Terbuat dari plastik yang diperkuat serat kaca melalui teknologi penggulungan kontinu canggih, pipa ini memiliki ketahanan korosi yang luar biasa—menahan erosi bahan kimia, kelembapan, dan faktor lingkungan keras yang sering menyebabkan karat dan degradasi pada pipa baja galvanis. Pipa ini juga memiliki struktur yang ringan (sekitar 1/4 berat pipa baja dengan diameter yang sama), yang secara signifikan mengurangi biaya tenaga kerja pemasangan dan transportasi.

Dalam hal pemasangan di lokasi, pipa gulungan FRP terutama menggunakan dua metode sambungan yang andal: tipe soket dengan segel O-ring dan sambungan tipe flensa. Desain soket dan O-ring memungkinkan perakitan cepat tanpa alat, dengan O-ring elastis menciptakan segel kedap bocor yang rapat dan menyesuaikan diri dengan ekspansi dan kontraksi termal kecil.
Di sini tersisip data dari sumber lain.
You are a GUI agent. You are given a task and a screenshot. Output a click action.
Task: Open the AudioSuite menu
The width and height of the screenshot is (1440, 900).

Sambungan flensa, di sisi lain, ideal untuk pipa berdiameter besar atau aplikasi yang memerlukan pembongkaran sering untuk perawatan, memberikan sambungan kaku dan tahan tekanan yang diamankan dengan baut. Kedua metode sambungan tersebut dirancang untuk menjaga sistem pipa.'integritas mereka, tetapi kinerja mereka—dan kualitas keseluruhan pipa FRP.—Keakuratan hanya dapat diverifikasi sepenuhnya melalui uji tekanan hidrostatik (uji hidrostatik). Uji ini secara luas dianggap sebagai prosedur inspeksi kualitas paling penting dalam keseluruhan proses produksi pipa FRP.
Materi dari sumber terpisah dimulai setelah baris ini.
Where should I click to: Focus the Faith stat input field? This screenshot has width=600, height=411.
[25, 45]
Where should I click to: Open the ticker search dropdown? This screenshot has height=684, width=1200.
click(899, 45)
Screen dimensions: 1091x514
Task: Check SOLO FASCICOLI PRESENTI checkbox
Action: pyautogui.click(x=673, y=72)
Protokol uji hidrostatis standar untuk pipa lilitan FRP mematuhi spesifikasi industri yang ketat, dengan persyaratan langkah demi langkah sebagai berikut:
1. Penerapan Tekanan: Setelah pipa dan sambungannya terpasang sepenuhnya, air bersih dipompa ke dalam sistem pipa hingga terisi penuh, dengan semua kantung udara dihilangkan untuk menghindari pembacaan tekanan yang salah. Air kemudian diberi tekanan hingga 1,5 kali tekanan pipa.tekanan kerja terukur s-ambang batas yang ditetapkan untuk mensimulasikan kondisi operasi ekstrem dan memvalidasi pipa.'kapasitas menahan tekanan.
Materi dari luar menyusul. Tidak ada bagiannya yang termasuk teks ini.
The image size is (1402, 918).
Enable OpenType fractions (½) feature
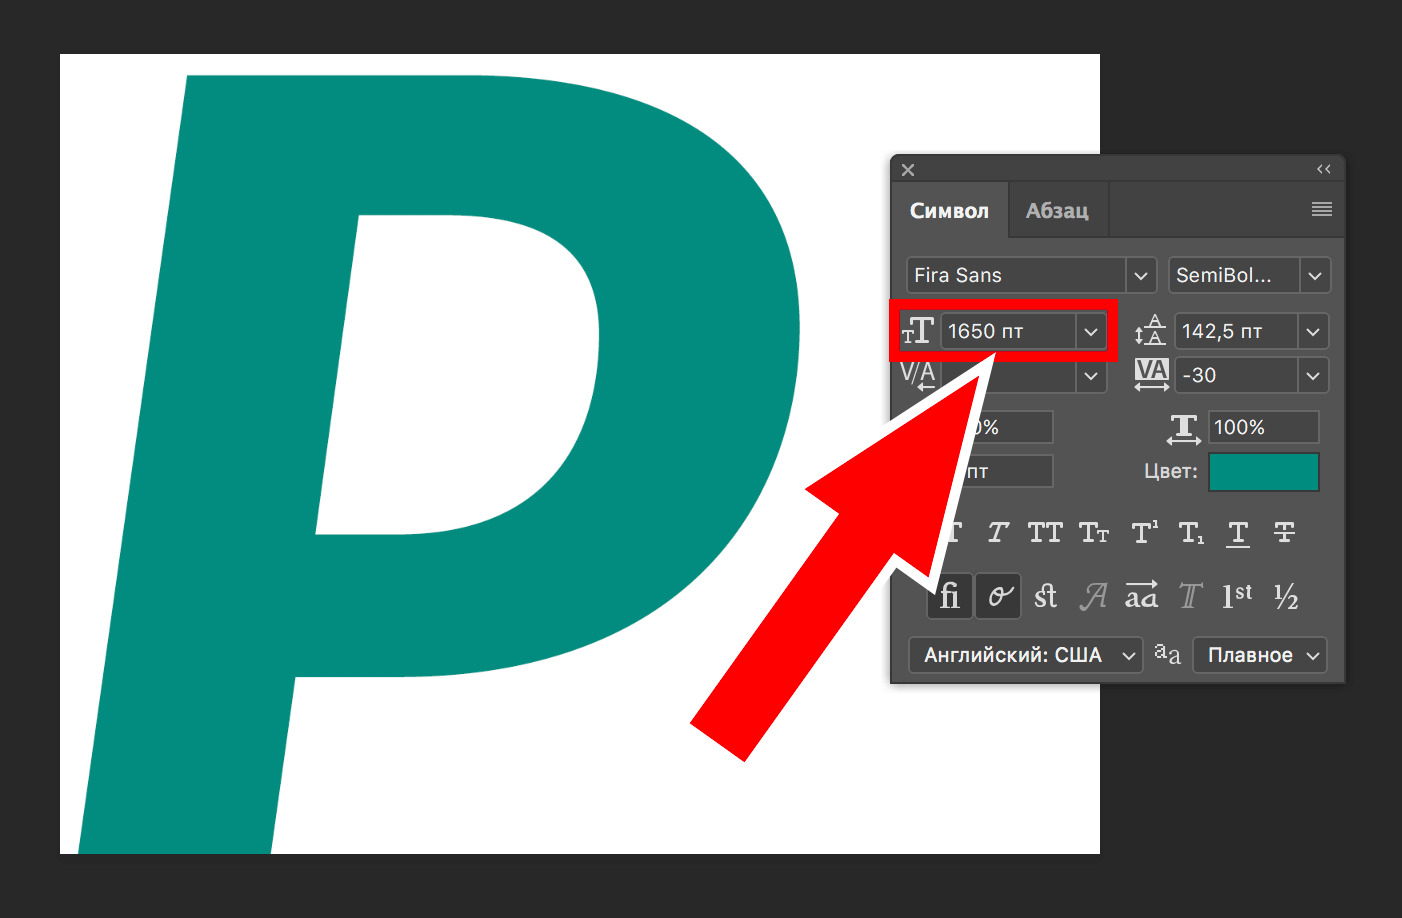(1286, 597)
2. Penahanan Tekanan & Observasi: Setelah tekanan uji tercapai, sumber tekanan diputus, dan sistem ditahan di bawah tekanan ini selama minimal 2 menit. Selama periode ini, inspektur dengan cermat memantau seluruh panjang pipa, sambungan, dan segel untuk melihat adanya kebocoran, deformasi, atau suara abnormal yang terlihat.
3. Kriteria Penurunan Tekanan: Pengujian dianggap berhasil jika penurunan tekanan selama periode penahanan 2 menit tidak melebihi 5% dari tekanan uji awal. Penurunan tekanan dalam kisaran ini menegaskan bahwa pipa FRPStruktur lilitannya seragam dan bebas cacat, dan sambungan soket atau flensa O-ring tertutup rapat, tanpa rembesan air atau kerusakan struktural.
Hanya pipa lilitan FRP yang lolos uji hidrostatis ketat ini yang disetujui untuk pengiriman dan pemasangan, memastikan bahwa pipa tersebut dapat beroperasi dengan aman dan andal dalam sistem distribusi air menara pendingin selama beberapa dekade.